I SERMONI RELIGIOSI DEI ROBOT CONSIDERATI MENO CREDIBILI DEI SACERDOTI
Ora potrebbero avere scoperto l’acqua calda gli scienziati della Booth School of Business dell’Università di Chicago ma di sti tempi affermazioni anche banali che però smentiscono la narrazione “politicamente corretta” vale la pena rimarcarle sempre. E così gli scienziati americani scoprono dopo una lunga ricerca che i robot con l’AI (Intelligenza Artificiale) utilizzati per tenere sermoni religiosi di fedi anche diverse non vengono particolarmente tenuti in considerazione dai fedeli.
Si dirà, non una grande scoperta ma appunto pensare che nel mondo secolarizzato di oggi dove le religioni vengono spesso tenute “in disparte” dal potere politico e mediatico, la gente pensa ancora che un giudizio e pensiero sul senso religioso è meglio lasciarle ad un essere umano la riteniamo una piacevole (ri)scoperta. Il ricercatore principale, il Prof. Joshua Conrad Jackson, ha pubblicato i suoi risultati sull’American Psychological Association nel Journal of Experimental Psychology: General, con il titolo “Exposure to Robot Preachers Undermines Reli- gious Commitment”: ebbene, lui e gli altri scienziati colleghi hanno condotto esperimento con il robot umano Mindar presso il tempio buddista Kodai-Ji di Kyoto, in Giappone. Ha trasmesso prediche di 25 minuti sul Sutra del Cuore, ovvero il principio buddista che insegna la “vacuità attraverso l’epitome della compassione”. Risultato? Costato 1 milione di dollari ma nei 398 intervistati dopo i sermoni il segno non è stato lasciato, anzi: i partecipanti hanno visto Mindar come meno credibile e hanno fatto meno donazioni rispetto a coloro che hanno ascoltato il sermone del sacerdote umano, rileva il focus del “Jerusalem Post” sullo studio Usa-Giappone.
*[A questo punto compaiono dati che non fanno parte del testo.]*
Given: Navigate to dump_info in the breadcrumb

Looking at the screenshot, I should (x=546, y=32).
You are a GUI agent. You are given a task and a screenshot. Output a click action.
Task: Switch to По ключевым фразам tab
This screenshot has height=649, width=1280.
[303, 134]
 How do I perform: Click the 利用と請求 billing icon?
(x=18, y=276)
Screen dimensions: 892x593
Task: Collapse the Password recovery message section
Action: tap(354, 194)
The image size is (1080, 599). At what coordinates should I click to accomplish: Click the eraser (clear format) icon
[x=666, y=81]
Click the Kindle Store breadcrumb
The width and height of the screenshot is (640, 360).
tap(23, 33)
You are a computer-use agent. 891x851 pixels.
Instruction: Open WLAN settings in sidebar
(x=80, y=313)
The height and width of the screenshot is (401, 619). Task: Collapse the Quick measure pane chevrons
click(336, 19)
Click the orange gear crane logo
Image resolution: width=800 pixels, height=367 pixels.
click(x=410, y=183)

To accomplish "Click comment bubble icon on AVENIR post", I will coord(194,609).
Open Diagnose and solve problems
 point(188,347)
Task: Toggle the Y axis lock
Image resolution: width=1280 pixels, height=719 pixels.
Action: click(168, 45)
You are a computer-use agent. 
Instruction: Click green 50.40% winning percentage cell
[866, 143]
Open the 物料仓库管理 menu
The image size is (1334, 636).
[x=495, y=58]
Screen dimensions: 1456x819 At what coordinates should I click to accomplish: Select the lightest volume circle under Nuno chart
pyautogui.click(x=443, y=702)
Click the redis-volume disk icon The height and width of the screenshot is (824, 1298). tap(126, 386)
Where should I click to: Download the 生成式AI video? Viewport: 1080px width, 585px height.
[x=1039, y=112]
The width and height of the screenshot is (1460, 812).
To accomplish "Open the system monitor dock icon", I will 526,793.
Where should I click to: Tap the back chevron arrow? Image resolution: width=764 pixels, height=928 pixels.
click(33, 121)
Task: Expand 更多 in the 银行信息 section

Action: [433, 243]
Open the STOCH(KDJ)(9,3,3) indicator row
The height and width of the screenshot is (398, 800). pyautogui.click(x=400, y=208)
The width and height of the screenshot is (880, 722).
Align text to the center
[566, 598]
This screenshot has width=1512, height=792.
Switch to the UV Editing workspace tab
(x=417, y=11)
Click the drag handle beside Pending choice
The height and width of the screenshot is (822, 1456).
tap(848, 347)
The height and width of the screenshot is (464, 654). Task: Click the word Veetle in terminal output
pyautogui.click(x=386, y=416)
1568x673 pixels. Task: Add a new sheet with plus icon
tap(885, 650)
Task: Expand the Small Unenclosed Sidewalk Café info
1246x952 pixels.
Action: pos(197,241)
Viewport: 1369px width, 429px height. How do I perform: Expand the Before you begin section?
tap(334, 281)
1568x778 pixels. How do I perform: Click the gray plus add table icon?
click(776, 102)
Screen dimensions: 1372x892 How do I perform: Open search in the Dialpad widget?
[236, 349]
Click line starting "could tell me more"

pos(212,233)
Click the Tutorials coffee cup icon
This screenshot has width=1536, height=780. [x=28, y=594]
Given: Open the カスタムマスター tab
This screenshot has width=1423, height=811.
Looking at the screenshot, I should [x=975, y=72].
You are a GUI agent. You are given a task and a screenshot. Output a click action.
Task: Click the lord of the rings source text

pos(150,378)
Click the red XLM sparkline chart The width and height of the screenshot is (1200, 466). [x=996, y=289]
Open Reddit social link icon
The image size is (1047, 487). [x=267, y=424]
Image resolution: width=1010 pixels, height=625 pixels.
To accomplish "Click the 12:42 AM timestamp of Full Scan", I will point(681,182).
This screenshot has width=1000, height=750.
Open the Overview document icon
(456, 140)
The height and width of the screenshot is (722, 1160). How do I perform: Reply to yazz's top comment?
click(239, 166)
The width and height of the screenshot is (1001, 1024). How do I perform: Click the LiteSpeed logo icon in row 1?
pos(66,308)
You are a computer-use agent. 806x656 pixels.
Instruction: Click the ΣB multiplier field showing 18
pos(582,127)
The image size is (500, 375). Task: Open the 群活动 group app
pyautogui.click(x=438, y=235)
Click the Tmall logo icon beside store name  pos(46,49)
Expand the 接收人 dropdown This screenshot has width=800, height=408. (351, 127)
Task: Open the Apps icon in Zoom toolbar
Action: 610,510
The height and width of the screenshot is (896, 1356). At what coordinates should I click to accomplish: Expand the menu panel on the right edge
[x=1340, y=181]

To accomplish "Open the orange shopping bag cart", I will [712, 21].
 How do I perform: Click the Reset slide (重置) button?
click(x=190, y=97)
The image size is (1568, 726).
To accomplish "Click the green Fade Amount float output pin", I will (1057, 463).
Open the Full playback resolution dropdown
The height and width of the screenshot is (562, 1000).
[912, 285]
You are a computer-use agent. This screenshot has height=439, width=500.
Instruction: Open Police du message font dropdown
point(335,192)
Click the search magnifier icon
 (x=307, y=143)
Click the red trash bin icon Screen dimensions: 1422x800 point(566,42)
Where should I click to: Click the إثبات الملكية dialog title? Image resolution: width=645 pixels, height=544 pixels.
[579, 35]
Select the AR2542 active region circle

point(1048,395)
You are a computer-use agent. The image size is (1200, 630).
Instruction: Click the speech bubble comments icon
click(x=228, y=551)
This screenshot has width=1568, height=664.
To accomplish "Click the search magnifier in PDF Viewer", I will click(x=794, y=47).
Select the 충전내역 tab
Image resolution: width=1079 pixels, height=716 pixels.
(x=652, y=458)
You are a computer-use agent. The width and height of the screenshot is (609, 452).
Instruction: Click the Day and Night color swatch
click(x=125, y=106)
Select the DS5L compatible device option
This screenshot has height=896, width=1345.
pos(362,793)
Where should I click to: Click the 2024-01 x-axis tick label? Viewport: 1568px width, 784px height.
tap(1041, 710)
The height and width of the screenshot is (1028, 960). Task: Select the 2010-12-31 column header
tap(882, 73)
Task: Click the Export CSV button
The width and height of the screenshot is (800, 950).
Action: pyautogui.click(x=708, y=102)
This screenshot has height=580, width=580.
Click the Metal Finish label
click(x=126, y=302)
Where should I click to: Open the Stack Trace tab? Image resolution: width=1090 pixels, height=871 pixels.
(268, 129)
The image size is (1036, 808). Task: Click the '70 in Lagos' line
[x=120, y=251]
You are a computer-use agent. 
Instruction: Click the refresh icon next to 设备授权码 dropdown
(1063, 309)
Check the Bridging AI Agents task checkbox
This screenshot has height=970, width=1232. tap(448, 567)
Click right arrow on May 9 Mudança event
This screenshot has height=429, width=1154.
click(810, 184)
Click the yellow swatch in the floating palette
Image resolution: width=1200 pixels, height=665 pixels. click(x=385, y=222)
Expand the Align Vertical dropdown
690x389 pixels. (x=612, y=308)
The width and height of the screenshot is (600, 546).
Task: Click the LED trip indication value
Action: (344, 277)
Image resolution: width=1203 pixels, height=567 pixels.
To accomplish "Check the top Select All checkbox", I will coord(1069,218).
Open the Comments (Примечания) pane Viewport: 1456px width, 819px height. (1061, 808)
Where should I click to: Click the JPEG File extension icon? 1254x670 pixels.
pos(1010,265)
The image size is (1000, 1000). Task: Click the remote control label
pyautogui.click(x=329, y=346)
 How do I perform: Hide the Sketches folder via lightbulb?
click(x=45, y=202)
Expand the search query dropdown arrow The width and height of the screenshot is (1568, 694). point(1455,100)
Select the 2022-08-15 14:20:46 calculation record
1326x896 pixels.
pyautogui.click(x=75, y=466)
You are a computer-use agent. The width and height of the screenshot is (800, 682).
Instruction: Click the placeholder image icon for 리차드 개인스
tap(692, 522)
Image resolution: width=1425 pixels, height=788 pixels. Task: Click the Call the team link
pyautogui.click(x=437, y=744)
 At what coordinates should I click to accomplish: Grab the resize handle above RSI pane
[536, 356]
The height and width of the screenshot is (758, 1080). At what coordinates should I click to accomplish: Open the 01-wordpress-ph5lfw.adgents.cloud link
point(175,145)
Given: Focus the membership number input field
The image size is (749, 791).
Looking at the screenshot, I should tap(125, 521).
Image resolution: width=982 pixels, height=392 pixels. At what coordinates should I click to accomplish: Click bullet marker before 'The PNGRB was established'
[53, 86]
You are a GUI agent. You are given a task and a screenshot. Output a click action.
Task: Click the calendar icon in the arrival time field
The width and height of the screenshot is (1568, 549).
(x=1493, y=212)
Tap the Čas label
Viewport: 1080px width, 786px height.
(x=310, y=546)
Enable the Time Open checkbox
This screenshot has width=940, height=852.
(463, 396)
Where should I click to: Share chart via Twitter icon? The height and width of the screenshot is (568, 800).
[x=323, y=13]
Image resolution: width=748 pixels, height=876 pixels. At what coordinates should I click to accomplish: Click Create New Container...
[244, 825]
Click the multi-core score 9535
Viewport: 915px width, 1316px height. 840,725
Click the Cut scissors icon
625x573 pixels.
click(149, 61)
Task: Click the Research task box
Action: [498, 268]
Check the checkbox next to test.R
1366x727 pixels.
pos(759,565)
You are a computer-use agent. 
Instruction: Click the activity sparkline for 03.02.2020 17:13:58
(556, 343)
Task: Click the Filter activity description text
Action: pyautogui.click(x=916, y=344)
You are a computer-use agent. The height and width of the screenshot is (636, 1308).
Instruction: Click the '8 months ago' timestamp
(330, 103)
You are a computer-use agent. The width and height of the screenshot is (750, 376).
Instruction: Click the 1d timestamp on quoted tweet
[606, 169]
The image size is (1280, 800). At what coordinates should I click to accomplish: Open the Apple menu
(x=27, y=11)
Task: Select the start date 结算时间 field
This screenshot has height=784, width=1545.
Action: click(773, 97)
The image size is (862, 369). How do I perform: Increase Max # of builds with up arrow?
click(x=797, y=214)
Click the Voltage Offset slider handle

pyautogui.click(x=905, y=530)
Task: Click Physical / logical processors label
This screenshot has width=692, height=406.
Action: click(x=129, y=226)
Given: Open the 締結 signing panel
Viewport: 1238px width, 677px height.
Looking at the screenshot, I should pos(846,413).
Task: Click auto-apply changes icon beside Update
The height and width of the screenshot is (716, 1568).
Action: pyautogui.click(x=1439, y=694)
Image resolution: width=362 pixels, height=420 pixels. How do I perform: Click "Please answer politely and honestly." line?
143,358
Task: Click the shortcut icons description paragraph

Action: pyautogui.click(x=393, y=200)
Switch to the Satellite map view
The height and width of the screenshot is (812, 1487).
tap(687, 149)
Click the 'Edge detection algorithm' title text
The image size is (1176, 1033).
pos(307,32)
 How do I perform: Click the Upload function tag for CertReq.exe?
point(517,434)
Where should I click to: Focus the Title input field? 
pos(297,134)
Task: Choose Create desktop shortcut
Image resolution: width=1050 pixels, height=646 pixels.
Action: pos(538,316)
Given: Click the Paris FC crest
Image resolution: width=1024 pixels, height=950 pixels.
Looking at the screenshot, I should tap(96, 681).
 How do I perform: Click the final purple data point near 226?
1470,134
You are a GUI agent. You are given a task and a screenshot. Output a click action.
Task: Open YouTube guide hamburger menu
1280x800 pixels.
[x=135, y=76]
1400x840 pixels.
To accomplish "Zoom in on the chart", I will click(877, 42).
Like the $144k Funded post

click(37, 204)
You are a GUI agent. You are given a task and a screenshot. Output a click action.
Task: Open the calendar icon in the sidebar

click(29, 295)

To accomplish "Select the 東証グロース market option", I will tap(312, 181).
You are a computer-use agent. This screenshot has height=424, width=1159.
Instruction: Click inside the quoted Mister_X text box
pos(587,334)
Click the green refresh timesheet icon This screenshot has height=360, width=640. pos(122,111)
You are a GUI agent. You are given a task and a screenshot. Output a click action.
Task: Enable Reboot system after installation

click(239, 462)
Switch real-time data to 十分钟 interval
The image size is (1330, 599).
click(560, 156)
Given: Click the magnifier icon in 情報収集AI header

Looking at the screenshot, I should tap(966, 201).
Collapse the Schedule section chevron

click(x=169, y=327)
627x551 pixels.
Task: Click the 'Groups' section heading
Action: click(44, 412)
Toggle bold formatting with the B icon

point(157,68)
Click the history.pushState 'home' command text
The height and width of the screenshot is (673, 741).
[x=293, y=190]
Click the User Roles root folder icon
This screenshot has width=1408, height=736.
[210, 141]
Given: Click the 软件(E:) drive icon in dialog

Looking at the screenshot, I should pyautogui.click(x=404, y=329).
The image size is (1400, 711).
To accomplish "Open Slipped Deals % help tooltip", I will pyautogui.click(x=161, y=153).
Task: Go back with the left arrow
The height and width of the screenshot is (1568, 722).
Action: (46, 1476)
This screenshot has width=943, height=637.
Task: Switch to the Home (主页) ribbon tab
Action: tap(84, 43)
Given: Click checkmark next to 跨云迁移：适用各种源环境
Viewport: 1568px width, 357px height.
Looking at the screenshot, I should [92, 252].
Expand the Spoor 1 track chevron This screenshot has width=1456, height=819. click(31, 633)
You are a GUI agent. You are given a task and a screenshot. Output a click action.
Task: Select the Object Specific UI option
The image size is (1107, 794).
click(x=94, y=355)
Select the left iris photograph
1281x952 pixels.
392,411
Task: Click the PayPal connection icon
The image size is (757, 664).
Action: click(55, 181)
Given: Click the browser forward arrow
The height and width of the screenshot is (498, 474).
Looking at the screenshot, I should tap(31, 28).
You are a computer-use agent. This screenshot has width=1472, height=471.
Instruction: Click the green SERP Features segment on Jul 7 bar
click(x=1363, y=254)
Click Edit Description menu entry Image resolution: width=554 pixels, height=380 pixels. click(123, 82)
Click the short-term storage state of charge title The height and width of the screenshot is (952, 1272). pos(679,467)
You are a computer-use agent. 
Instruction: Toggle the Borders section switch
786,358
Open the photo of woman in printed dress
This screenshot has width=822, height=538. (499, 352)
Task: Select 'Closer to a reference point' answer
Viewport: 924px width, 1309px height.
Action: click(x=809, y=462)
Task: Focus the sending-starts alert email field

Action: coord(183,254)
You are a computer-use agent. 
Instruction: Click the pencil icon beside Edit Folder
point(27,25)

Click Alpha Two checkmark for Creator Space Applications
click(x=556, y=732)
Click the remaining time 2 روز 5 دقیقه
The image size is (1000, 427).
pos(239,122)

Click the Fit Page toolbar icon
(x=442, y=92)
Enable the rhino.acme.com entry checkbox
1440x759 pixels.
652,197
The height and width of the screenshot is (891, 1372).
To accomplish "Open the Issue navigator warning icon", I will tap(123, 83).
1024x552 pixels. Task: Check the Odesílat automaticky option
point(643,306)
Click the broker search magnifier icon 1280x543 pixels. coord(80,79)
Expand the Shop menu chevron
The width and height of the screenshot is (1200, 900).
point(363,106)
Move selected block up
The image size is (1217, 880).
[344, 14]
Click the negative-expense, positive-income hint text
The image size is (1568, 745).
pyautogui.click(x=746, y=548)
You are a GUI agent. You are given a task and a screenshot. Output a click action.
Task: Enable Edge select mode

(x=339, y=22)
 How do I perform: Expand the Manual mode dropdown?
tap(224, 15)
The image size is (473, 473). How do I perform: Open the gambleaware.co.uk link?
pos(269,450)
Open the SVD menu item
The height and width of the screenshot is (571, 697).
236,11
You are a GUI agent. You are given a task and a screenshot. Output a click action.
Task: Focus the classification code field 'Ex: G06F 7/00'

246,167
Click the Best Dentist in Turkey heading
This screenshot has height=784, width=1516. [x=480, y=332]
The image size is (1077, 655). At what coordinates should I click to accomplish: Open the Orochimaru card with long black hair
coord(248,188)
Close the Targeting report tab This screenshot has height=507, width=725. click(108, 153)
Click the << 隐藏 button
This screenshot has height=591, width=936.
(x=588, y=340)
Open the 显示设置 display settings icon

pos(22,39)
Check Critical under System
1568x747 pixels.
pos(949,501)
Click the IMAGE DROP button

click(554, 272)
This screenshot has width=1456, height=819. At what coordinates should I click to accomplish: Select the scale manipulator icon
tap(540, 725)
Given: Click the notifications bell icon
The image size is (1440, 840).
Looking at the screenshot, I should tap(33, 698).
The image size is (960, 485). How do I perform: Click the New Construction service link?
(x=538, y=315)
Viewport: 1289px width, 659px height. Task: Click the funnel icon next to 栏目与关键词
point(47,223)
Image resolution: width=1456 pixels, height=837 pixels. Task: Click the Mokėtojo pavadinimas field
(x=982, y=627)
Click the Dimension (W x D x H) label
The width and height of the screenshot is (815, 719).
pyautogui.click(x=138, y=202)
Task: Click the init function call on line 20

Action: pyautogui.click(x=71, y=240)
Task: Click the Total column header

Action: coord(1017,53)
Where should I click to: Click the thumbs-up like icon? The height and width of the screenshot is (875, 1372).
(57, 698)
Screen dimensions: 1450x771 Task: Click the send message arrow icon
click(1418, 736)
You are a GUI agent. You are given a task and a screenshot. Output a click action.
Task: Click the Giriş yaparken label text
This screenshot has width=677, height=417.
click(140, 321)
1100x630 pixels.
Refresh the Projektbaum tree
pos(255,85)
LO STUDIO E I RISULTATI SULL’AI NELLA RELIGIONE
I risultati degli altri esperimenti con l’intelligenza artificiale legata alla religione non trovano grandi differenze: tanto in Giappone quanto in Singapore («il robot è stato visto come meno credibile e ha ispirato donazioni minori», spiegano dal tempio Taoist) fino al sermone cristiano tenuto negli Usa questa volta online, si avverte scetticismo nella popolazione. I partecipanti al gruppo del sermone sull’AI hanno riferito che il sermone era meno credibile perché ritenevano che un programma di intelligenza artificiale avesse meno capacità di pensare o sentire come un umano. Così come la messa luterana in Germania con il prete-avatar di ChatGPT non ha affatto convinto i fedeli presenti.
È ancora lo scienziato Jackson a tirare le somme degli esperimenti, spiegando come «i robot non possono credere autenticamente negli agenti soprannaturali se non hanno la capacità di credere, e non possono impegnarsi in comportamenti potenzialmente costosi come il celibato se non sono in grado di sentirne il costo». Insomma, a differenza della classe sacerdotale nelle varie religioni che si applica per aiutare il prossimo, per un maggior sforzo di comprensione e studio, con impegno e anche sacrifici sofferti di una vita non sempre “agiata”, i robot con l’AI possono fare anche bei sermoni ma non potranno sostituire la genuinità e il calore di una persona. «I robot sono semplicemente programmati per fare sermoni o benedizioni senza un’autentica comprensione, impegno o sofferenza per il loro gruppo religioso», conclude lo scienziato Usa. Lo ribadiamo, non è un sconvolgente scoperta eppure quando si guarda la realtà e non la si nasconde con la patina ideologica è comunque sempre un buon risultato: «I robot e i programmi di intelligenza artificiale non possono avere un vero credo religioso, quindi le organizzazioni religiose potrebbero vedere diminuire l’impegno delle loro congregazioni se si affidano più alla tecnologia che a leader umani in grado di dimostrare la loro fede», rileva Jackson. E noi con lui.